- Reliability — also known as resiliency — is the ability of an application to avoid failure and recover from it quickly when it occurs
- Achieving a high degree of reliability for your application is not a trivial matter and entails significant cost and complexity
-
Availability is the percentage of time an application is working as expected — generally you will want application availbility of at least 99% and often higher
- 99% allows for up to 3 days, 15 hours and 39 minutes of downtime per year
- 99.9% allows for up to 8 hours and 45 minutes of downtime per year
- 99.95 allows for up to 4 hours and 22 minutes
- 99.99 allows for up to 52 minutes of downtime per year
- 99.999 allows for 5 minutes of downtime per year
-
Traditional Applications — ones that are migrated from on-premise deployments straight to the cloud — generally require more resources in order for them to be highly available, notably because EC2 availability is lower than managed AWS services such as Lambda
-
Spanning your application across multiple availability zones (and ideally regions) greatly increases your availability, but will also increase your costs, as you are running more instances
-
Cloud resources are not unlimited, and thus there are limits to the number of resources per account. The AWS Trusted Advisor can be used to view which service limits are applied to your account, as well CloudWatch Alarms which can be used to notify you when you are close to hitting a limit
-
Your application's design can also affect your availability score, for example a monolith application is much more prone to causing an outage in comparison to a set of micro-services
- EC2 Auto Scaling service offers a way to both avoid application failure and recover from it when it happens, by provisioning and starting on your behalf a specified number of EC2 instances
- EC2 Auto Scaling uses either a launch configuration or a launch template to automatically configure the instances that it launches
- An Auto Scaling group is a group of EC2 instances that Auto Scaling manages using either the launch configuration or launch template to create each instance
- An Auto Scaling group requires a minimum (minimum number of instances to maintain), maximum (the maximum number of instances to maintain) and optionally the desired capacity (the optimum level of instances).

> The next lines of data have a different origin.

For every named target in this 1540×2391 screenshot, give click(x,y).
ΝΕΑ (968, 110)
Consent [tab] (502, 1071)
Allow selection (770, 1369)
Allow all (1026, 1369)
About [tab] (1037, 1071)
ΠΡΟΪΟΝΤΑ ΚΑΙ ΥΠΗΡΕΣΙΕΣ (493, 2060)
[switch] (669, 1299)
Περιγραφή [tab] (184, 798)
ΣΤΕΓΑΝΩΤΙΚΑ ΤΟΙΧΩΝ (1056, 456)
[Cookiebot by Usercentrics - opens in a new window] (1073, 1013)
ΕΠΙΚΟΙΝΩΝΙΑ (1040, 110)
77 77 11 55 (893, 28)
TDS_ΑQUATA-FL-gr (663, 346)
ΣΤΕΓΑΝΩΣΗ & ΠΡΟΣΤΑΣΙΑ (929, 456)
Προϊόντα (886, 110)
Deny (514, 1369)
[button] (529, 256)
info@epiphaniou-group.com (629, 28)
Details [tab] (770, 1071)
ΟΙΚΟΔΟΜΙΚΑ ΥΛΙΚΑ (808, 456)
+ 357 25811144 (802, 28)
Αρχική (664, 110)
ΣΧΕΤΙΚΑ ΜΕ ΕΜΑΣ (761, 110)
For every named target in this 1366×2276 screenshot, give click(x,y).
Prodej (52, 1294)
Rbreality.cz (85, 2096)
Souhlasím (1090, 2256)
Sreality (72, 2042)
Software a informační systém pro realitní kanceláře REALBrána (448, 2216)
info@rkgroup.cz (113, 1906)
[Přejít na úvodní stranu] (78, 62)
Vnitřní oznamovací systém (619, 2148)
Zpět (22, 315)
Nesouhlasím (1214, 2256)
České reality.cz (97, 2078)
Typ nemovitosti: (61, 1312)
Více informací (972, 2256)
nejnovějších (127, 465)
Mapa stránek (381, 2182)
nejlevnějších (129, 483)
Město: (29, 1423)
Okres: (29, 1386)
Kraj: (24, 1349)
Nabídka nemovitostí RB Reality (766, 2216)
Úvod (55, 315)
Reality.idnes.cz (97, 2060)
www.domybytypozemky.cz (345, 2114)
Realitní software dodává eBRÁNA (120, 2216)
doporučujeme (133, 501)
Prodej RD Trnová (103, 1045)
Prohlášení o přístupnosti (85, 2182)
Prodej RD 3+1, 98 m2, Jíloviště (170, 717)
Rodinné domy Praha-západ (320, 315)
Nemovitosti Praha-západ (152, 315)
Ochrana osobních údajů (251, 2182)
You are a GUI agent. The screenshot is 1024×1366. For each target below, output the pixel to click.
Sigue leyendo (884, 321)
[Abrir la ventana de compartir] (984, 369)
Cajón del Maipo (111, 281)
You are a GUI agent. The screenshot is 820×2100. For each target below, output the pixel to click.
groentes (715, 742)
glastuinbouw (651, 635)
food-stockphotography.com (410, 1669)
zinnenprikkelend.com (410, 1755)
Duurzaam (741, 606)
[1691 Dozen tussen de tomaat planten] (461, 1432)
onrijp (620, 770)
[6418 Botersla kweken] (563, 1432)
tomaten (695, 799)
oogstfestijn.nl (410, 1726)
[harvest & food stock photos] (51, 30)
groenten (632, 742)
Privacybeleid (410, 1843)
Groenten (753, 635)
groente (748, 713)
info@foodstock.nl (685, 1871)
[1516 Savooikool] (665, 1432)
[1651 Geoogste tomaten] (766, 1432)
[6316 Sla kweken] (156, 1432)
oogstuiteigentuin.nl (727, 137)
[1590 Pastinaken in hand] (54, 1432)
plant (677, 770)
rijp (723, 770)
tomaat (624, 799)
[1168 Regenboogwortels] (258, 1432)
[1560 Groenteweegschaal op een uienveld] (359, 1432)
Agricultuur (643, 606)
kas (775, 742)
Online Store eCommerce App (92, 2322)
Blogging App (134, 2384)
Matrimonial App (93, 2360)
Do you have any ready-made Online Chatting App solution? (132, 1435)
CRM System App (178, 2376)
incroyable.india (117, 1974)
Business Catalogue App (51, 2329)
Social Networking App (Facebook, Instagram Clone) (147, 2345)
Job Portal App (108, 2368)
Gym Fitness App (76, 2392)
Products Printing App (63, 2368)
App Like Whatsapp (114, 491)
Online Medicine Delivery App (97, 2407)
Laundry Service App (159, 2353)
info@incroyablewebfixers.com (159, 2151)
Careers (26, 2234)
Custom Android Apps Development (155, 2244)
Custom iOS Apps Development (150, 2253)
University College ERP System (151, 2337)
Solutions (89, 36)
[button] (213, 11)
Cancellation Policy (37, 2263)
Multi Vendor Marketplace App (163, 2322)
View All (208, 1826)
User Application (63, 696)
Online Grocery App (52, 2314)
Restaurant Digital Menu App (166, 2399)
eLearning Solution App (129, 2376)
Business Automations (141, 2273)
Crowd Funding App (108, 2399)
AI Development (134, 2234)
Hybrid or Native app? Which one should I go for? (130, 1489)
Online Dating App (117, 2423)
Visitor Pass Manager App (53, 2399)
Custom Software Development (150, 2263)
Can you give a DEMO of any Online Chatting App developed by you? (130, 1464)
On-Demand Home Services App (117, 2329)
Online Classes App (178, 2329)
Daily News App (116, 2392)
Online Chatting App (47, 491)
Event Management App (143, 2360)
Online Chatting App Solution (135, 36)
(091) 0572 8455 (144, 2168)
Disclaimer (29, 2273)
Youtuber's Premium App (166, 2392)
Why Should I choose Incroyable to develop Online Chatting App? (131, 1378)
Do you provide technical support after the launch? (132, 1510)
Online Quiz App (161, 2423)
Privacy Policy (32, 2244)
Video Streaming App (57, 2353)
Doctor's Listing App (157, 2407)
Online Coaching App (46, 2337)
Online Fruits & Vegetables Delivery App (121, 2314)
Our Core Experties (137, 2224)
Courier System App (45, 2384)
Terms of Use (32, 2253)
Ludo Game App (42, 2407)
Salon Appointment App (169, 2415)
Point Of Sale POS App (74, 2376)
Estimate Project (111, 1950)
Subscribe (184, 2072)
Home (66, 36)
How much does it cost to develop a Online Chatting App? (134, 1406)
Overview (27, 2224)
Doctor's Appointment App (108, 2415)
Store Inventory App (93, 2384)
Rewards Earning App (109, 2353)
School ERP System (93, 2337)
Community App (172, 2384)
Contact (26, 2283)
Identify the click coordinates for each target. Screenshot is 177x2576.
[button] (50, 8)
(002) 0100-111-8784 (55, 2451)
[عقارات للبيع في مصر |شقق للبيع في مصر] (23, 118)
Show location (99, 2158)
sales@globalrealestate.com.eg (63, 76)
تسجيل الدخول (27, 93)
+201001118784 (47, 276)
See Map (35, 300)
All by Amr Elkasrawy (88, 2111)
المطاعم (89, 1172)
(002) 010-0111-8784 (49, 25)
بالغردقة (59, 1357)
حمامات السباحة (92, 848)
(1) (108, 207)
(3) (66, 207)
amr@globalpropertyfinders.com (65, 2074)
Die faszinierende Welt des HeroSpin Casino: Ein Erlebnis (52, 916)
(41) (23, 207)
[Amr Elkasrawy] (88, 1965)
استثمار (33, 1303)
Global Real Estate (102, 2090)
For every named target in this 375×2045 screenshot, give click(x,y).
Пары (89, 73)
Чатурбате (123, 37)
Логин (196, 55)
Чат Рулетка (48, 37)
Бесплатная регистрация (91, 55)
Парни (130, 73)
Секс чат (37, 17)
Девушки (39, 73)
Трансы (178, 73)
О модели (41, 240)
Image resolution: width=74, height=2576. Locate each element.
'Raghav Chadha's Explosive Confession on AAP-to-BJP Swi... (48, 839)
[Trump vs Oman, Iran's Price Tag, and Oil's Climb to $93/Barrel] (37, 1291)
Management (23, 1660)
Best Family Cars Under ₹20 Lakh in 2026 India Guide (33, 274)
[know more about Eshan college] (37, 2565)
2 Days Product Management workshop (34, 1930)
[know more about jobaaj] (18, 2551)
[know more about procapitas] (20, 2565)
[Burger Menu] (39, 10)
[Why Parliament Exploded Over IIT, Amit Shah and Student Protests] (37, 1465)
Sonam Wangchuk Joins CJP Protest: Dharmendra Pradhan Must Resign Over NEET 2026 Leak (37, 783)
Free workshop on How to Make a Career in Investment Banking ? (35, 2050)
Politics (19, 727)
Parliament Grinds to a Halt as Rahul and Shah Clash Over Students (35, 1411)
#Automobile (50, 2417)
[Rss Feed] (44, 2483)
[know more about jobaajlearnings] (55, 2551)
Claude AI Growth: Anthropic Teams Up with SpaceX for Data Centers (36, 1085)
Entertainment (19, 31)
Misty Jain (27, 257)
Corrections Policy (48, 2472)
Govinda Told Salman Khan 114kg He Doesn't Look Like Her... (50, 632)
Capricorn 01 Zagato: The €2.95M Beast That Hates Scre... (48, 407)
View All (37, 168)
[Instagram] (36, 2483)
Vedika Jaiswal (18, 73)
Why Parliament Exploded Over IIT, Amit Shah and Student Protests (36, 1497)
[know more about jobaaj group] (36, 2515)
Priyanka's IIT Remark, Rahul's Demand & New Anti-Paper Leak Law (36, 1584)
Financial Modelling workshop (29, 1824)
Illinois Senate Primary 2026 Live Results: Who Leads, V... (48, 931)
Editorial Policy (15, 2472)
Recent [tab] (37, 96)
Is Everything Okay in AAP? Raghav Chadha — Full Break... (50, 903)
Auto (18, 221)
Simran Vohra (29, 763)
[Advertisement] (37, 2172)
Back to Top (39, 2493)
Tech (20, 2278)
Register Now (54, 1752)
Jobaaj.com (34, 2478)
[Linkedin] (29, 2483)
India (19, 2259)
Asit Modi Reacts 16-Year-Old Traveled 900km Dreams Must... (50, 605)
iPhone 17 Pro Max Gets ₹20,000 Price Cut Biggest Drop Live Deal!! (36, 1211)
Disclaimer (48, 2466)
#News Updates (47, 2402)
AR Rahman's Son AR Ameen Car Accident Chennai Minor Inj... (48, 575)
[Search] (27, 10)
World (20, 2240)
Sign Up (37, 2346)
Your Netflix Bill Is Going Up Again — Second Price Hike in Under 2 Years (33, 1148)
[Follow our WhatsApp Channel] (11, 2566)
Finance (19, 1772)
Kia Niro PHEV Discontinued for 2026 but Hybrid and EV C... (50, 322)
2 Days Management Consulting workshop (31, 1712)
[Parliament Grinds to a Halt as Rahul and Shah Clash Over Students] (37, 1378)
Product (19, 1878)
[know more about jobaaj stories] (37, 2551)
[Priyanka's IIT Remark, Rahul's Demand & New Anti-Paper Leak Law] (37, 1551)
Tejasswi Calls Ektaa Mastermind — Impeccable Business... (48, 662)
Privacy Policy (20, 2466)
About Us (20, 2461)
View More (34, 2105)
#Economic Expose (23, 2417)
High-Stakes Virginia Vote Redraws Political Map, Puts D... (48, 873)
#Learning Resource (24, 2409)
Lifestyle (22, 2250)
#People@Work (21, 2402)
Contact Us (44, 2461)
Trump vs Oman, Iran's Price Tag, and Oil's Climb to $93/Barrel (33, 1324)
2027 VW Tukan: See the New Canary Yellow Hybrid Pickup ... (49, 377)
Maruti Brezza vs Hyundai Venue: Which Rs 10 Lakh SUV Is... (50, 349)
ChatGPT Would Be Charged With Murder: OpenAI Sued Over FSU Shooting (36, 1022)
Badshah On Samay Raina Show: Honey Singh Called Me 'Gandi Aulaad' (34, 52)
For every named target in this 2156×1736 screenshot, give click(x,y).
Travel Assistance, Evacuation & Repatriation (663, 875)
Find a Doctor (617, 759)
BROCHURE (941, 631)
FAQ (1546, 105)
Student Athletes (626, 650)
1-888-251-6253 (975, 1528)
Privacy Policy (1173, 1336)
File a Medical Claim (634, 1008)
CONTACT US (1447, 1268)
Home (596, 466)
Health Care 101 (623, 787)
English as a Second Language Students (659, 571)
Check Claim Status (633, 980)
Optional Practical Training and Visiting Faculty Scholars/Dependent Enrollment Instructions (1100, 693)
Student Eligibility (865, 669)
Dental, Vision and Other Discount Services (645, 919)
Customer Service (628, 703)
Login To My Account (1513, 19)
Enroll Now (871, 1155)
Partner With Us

- If desired capacity is given, then no matter what the minimum value is, AWS will always aim to keep the number of instances at the desired capacity level
- When using an ALB, the ALB target group must reference the Auto Scaling group, so that it when Auto Scaling creates a new instance, it will automatically add it to the ALB target group
- Auto Scaling groups will determine each instance's health based upon EC2 health checks, such as memory exhaustion, filesystem correction or networking configuration errors
- ALB can use HTTP health checks for the load balancer's target groups — responses must be within the 200 - 499 range — Auto Scaling groups can use these results to determine if an instance is healthy
- Instances that are not healthy will have traffic routed away from them automatically by ALB, at the same time the instance will be replaced by Auto Scaling
- Auto Scaling provides several other options to scale out the number of instances to meet demand
- changing the minimum, desired or maximum values at any time, will cause Auto Scaling to reevaluate and adjust (if needed) immediately
-
To ensure that your instances never become overburdened, dynamic scaling policies automatically provision more instances before they run out of resources
-
Dynamic Auto Scaling policies can track the following metrics
- Aggregate CPU utilisation
- Average request count per target
- Average network bytes in
- Average network bytes out
-
You can also use custom metrics, such as creating instances if a particular operation is taking a longer than expected
-
Dynamic scaling policies work by monitoring a CloudWatch alarm and scaling out — there are three types of dynamic scaling policies: ChangeInCapacity, ExactCapacity and PercentChangeInCapacity.
- Using a step scaling policy, you can instead add instances based on how much the aggregate metric exceeds the threshold
- For example you specify a lower and upper bound (e.g. in-between 50% and 60% CPU usage), as well as a adjustment type (from the dynamic scaling policies) and the amount to increase by (e.g. 2 instances, or 20% of group size) and Auto Scaling will handle the actions by creating or removing instances ignorer to achieve the target in between the lower/upper bounds
- A warm up time can be configured which will be used by Auto Scaling to wait before applying the policies again.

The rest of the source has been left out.